MLUG: Re: [MLUG - DISCUSSION] what waterboarding looks like [Politics]
Re: [MLUG - DISCUSSION] what waterboarding looks like [Politics]
Email address obfuscation in effect -- please click here to turn it off.

[Date Prev][Date Next][Thread Prev][Thread Next][Date Index][Thread Index]
Jonathan King wrote:
There is evidently some question about whether waterboarding is or is
not banned by recent legislation addressing how we can interrogate and
try certain enemy combatants (and what an enemy combatant really is,
and that's very worrisome, because there are no hard standards).

Let me address just this issue of what constitutes an enemy combatant. I am not an expert on the Geneva convention by any means. Being a US citizen incurs certain rights (due process, etc), and also being a POW incurs certain rights (Geneva convention, etc). But these also incur certain responsibilities. For example, with POW's, the combatants should be wearing uniforms. Presumably they should be fighting according to the rules of war (e.g. white flag is never used as a pretext for a surprise attack).

Available data:

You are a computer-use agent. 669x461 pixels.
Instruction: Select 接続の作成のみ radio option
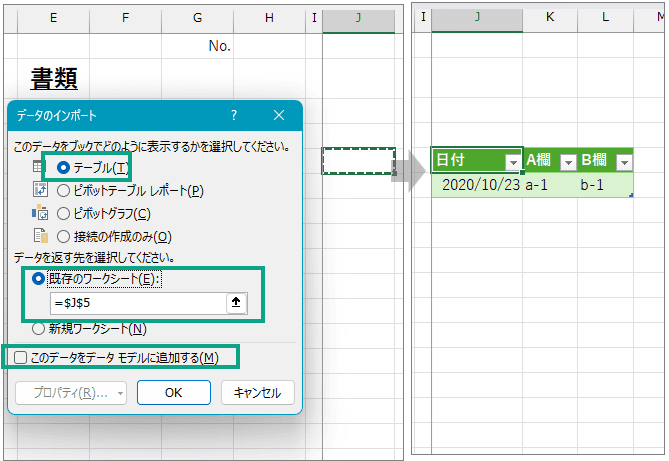click(65, 237)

Exercises:
1) Reproduce the stretch of the waterboarding post from "MLUG: Re: [MLUG" through "turn it off." word for word.
2) According to the waterboarding post, what should combatants be wearing in order to be treated as POWs?
Rely only on the waterboarding post for what comes next.

Exercise solutions:
1)
MLUG: Re: [MLUG - DISCUSSION] what waterboarding looks like [Politics]
Re: [MLUG - DISCUSSION] what waterboarding looks like [Politics]
Email address obfuscation in effect -- please click here to turn it off.

2) Uniforms.